:: Problem description ::
Write out the data again exactly, skipping every picture.

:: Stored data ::

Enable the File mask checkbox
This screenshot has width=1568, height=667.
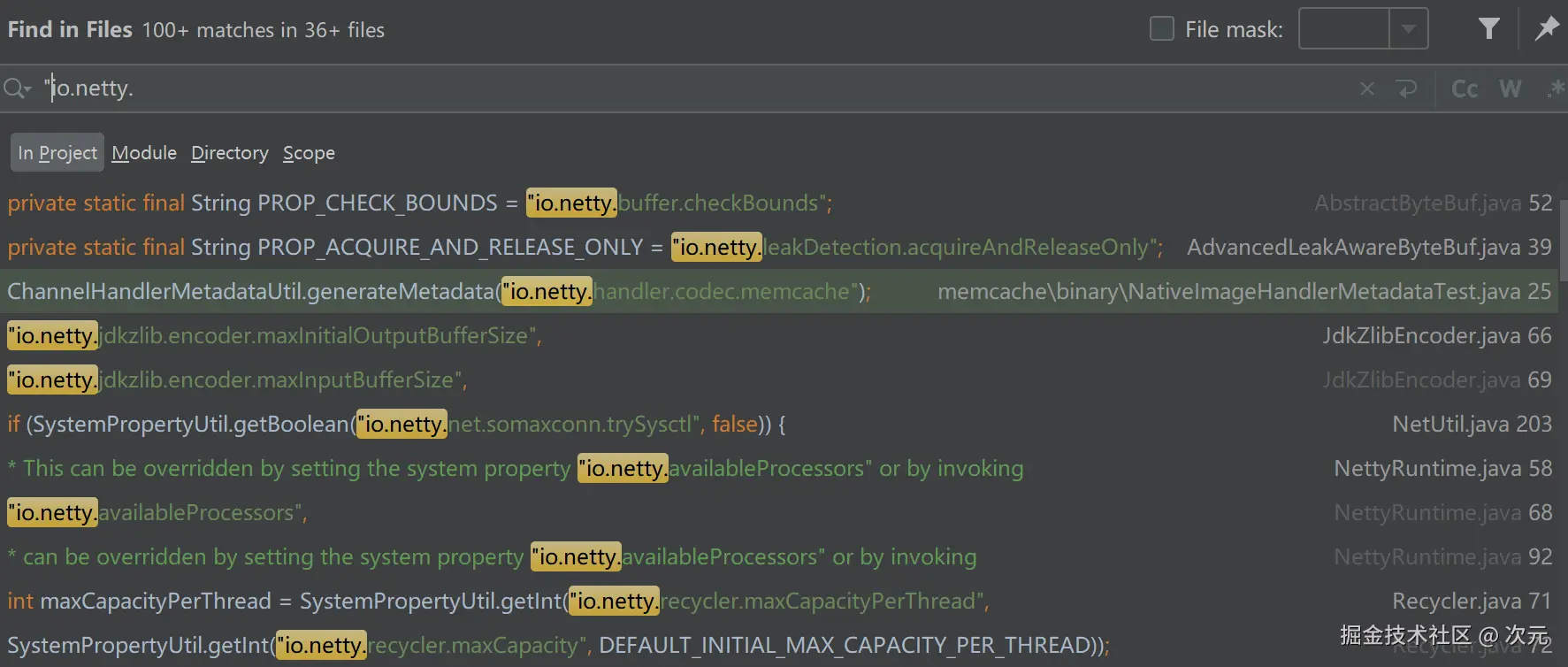coord(1161,29)
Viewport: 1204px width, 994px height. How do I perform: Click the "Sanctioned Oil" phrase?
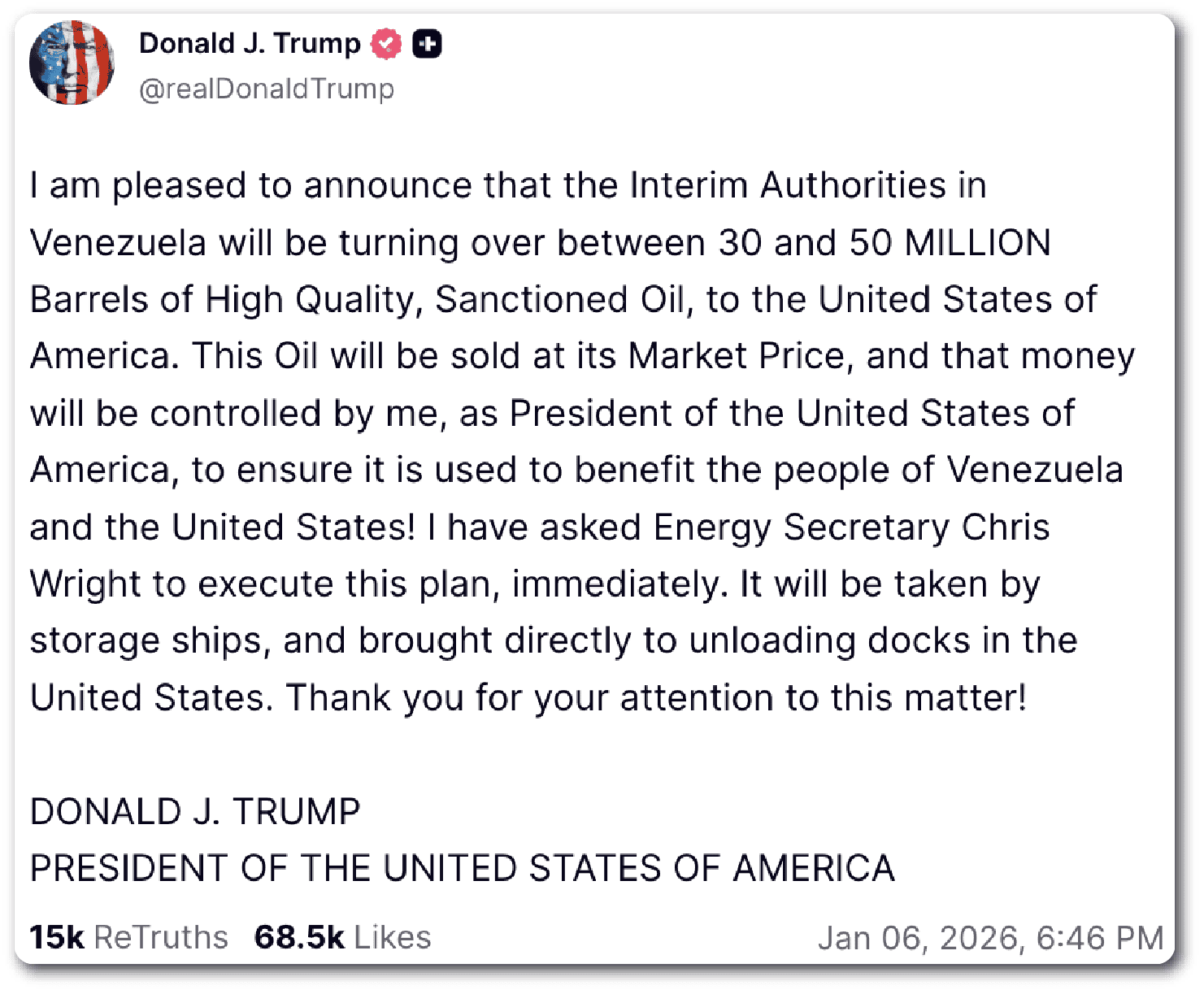click(563, 299)
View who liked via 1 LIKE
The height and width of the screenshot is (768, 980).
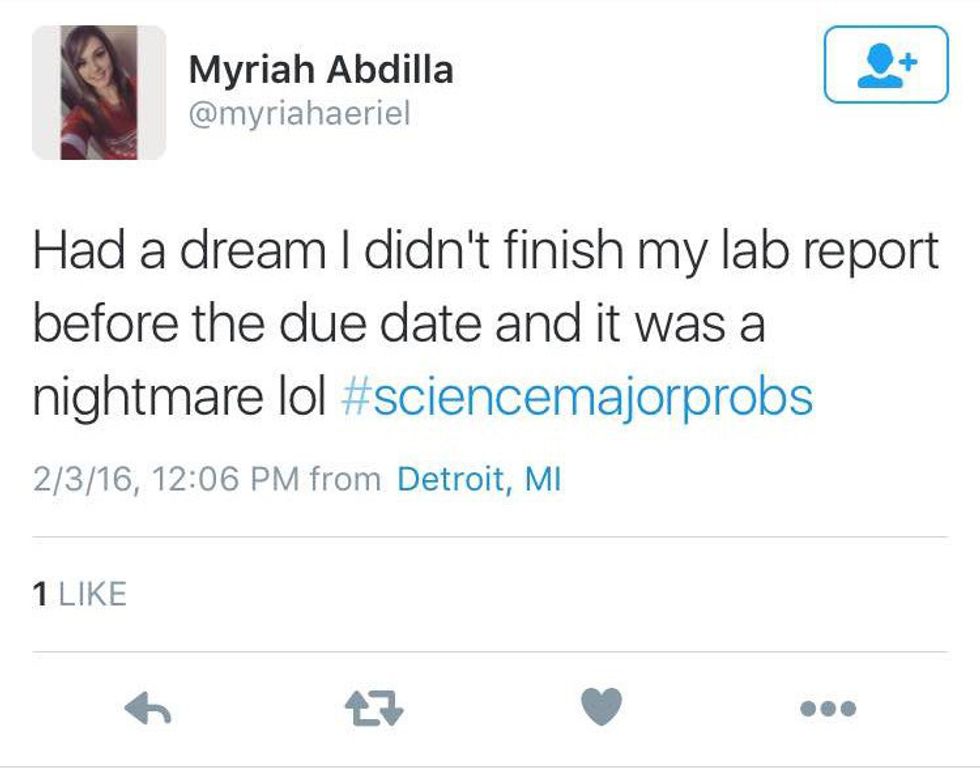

:: Result of this exercise ::
Enable the File mask checkbox
This screenshot has width=1568, height=667.
coord(1161,29)
Viewport: 1204px width, 994px height. How do I perform: Click the "Sanctioned Oil" phrase?
click(563, 299)
View who liked via 1 LIKE
The height and width of the screenshot is (768, 980).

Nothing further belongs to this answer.